Перед самым отъездом Женя позвонила в райком. Чего ей это стоило, сам Бог не дознался бы, если бы даже существовал. Но зато отъезжающих провожал Николаев. Ну и, само собой, Ирина Михайловна с Сашкой. Ирина стояла позади сына, положив ему руки на плечи, и мальчишка звонко кричал:
— Женьча-каланча, не отморозь свой нос, приезжай скорей!
Николаев улыбался и поправлял накинутое на плечи пальто...
Женя смотрела вперед на дорогу и, наслаждаясь движением, тихонько напевала – «Дорога, дорога, нас в дальние дали ведет. Быть может, до счастья осталось немного, быть может, один поворот».
Уже в сумерках проехали совхоз имени Горького. В поселке горели огни, ветер поднимал снег, озаренный светом, и казалось, это не снежинки разлетаются на ветру, а сама электрическая энергия. На дороге показалось рогатое шествие – шли парни и девушки, каждый нес на плече стул или табуретку кверху ножками.
— В клуб идут,— сказал Малинка,— там сидеть не на чем.
Он посигналил, молодежь расступилась, отошла к сугробам. По одному, как в почетном карауле, парни и девушки выстроились у обочины.
Почти возле каждого домика стоял трактор, как в прежнее время стояли кони. Гусеницы скрывались под снегом, и Жене думалось, что заметенным тракторам сейчас холодно и сиротливо. Им трудно молчать, пережидать долгую зиму, непогоду, хочется им взреветь, засиять огнями и рвануться вперед...
В «Изобильный» прибыли ночью и сразу — в больницу, в одинокий дом на краю поселка.
Операция тянулась долго и завершилась благополучно. Женя убирала инструментарий и устало думала, что в жизни все гораздо сложнее, чем в самых интересных книгах. Неизвестно, что ждет тебя завтра, послезавтра, через месяц или через год, с кем тебя столкнет судьба, а с кем придется расстаться. И самое интересное — это, конечно, встречи. Неожиданные, с разными людьми. Когда-то летом она сделала прививку Николаеву, и ей в голову тогда не могло прийти, что они встретятся потом снова и даже гулять будут ночью по снежному полю.
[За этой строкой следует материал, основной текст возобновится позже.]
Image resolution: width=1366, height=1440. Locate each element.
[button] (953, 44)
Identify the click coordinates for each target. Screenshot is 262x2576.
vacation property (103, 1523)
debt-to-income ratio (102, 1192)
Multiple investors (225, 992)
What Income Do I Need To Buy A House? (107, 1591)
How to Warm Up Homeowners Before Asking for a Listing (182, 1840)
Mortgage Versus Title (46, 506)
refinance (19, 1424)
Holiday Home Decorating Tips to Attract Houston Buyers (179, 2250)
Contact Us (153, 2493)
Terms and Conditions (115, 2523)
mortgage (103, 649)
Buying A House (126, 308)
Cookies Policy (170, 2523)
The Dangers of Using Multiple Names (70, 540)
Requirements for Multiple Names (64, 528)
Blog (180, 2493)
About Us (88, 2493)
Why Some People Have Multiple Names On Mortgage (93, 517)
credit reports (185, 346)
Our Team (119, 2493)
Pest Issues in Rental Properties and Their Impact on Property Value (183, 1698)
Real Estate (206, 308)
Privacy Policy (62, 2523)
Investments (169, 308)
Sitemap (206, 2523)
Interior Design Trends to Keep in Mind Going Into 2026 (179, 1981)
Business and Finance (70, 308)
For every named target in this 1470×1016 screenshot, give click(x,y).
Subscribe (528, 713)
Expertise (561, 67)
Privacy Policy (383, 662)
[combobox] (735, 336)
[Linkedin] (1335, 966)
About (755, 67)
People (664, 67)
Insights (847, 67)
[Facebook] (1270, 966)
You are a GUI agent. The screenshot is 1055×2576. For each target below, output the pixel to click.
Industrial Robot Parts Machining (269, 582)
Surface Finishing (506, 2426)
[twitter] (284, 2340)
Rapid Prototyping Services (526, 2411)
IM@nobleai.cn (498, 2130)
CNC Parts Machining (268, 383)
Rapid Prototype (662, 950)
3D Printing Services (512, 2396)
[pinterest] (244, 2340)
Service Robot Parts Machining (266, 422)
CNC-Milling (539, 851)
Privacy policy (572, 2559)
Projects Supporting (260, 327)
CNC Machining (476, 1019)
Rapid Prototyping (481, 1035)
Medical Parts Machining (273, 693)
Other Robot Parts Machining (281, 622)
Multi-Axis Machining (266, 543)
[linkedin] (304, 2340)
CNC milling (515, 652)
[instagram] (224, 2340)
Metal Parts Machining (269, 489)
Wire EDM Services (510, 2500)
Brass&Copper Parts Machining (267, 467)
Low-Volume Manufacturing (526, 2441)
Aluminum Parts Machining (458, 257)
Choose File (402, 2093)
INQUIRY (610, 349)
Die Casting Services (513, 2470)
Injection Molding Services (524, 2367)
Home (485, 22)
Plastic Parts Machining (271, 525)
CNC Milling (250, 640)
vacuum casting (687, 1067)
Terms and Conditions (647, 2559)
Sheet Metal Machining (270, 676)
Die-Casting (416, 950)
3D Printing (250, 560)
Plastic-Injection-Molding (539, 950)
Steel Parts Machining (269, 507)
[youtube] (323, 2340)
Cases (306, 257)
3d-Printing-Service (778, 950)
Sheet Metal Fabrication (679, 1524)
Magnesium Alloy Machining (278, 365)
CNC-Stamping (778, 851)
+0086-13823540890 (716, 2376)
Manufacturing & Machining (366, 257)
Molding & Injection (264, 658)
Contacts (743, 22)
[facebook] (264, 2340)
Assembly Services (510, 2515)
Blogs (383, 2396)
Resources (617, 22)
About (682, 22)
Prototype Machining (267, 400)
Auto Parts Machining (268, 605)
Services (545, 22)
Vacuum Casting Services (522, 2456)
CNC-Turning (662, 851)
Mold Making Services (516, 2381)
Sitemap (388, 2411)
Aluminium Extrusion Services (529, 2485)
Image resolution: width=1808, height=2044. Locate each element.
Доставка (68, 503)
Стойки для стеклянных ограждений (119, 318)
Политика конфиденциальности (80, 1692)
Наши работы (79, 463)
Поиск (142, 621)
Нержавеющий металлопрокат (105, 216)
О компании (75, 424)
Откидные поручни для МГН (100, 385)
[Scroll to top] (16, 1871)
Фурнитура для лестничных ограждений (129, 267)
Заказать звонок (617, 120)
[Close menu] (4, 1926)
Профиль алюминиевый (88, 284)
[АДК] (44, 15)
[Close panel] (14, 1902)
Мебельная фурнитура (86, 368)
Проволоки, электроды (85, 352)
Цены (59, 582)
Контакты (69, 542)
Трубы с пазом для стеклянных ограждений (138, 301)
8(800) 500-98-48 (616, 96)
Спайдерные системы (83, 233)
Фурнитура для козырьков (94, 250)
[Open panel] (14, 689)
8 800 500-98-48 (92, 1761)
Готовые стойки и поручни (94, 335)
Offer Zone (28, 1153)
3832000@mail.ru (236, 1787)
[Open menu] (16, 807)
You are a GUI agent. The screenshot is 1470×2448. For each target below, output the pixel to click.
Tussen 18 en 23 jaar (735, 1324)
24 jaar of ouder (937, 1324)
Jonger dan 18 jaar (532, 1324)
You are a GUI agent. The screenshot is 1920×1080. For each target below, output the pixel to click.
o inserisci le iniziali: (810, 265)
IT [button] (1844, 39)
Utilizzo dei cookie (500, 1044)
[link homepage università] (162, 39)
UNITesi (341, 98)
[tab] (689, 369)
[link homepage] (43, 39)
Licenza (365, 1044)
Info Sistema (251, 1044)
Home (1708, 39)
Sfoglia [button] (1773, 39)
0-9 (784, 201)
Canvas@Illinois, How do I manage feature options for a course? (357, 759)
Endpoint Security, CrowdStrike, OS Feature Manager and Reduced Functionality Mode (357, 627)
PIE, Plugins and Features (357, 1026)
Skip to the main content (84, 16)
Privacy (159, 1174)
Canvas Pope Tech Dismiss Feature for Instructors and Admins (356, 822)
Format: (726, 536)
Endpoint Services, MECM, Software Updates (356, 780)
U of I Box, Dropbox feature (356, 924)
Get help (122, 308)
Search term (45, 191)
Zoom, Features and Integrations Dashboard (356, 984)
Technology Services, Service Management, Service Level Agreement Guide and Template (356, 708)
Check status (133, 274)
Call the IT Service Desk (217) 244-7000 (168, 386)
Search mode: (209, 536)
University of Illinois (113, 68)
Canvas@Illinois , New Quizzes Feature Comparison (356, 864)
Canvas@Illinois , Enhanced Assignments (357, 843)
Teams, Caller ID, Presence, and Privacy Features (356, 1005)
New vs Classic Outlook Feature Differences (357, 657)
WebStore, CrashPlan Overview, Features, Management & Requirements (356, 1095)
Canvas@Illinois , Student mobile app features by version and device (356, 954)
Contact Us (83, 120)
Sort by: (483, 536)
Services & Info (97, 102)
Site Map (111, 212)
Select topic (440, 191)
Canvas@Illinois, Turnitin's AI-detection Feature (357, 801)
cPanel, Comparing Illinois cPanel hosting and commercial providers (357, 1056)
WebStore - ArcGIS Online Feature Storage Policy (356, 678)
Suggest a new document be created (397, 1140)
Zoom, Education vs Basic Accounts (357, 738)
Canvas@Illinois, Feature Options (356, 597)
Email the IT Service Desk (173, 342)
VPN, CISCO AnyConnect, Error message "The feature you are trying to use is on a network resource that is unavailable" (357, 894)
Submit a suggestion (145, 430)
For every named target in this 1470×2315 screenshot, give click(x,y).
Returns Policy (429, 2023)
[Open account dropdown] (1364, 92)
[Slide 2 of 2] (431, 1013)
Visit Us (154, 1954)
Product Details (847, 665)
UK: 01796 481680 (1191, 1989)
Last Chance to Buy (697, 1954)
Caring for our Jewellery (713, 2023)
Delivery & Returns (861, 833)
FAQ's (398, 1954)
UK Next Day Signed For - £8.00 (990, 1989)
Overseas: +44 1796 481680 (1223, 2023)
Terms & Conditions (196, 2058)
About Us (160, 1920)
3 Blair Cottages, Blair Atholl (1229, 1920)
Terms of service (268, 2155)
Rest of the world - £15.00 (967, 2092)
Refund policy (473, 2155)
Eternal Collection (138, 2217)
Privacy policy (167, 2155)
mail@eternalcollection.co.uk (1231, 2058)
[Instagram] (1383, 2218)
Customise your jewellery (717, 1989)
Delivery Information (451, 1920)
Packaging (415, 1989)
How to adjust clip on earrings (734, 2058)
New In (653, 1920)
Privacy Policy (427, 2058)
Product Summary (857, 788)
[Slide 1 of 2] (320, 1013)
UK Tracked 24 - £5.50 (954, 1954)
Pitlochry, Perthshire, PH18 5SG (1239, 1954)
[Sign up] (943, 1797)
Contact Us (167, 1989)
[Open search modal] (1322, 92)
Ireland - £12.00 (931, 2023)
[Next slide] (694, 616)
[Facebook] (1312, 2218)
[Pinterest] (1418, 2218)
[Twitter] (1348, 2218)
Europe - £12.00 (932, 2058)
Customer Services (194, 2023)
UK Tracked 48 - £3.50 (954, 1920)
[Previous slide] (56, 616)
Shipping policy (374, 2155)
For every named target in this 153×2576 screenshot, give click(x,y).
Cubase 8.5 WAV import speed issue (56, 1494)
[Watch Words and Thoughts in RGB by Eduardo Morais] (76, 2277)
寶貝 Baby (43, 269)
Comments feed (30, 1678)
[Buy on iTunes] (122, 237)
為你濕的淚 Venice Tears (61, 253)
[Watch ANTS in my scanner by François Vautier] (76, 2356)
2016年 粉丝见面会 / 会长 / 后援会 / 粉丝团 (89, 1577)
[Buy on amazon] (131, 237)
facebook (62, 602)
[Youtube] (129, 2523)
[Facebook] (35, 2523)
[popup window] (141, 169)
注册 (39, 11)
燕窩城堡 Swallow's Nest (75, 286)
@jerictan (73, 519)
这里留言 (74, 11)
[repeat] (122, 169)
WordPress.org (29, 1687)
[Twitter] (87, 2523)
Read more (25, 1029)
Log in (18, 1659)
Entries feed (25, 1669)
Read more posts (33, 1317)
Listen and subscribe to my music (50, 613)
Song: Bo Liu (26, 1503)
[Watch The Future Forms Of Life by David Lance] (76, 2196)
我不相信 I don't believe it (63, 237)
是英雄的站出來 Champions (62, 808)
После операции, уже в полночь, совхозная медсестра, молодая, пухленькая, хлопотливая украинка в короне черных кос, обвитых марлей, как чалмой, повела Грачева, Женю и Малинку к себе на квартиру.
Домовничал ее муж Ваня, молодой шустрый парень, похожий на полярного летчика, в верблюжьем свитере и толстых пестрых унтах. Ваня возился с сынишкой лет двух. Несмотря на поздний час, мальчонка не ложился спать, ждал маму. Когда гости вошли, он с визгом бросился к матери, а Ваня, потирая руки, захлопотал возле стола.
— Вот и встретим Новый год, вот и встретим в хорошей компании!—приговаривал он, ставя на стол деревянную долбленую тарелку с хлебом, бутыль с брагой, пустые тарелки.
— Марийка, плюнь ты на дежурство!— уговаривал он жену, не обращая внимания на начальство — Гульнём!
Марийка стояла у порога, не раздеваясь, обрывала мужа: «Пенициллин надо колоть, камфору и вообще — дежурство»,— а сама постреливала глазами в сторону Леонида Петровича. Она ушла, и Женя осталась встречать Новый год с четырьмя мужчинами — тремя взрослыми и одним малышом.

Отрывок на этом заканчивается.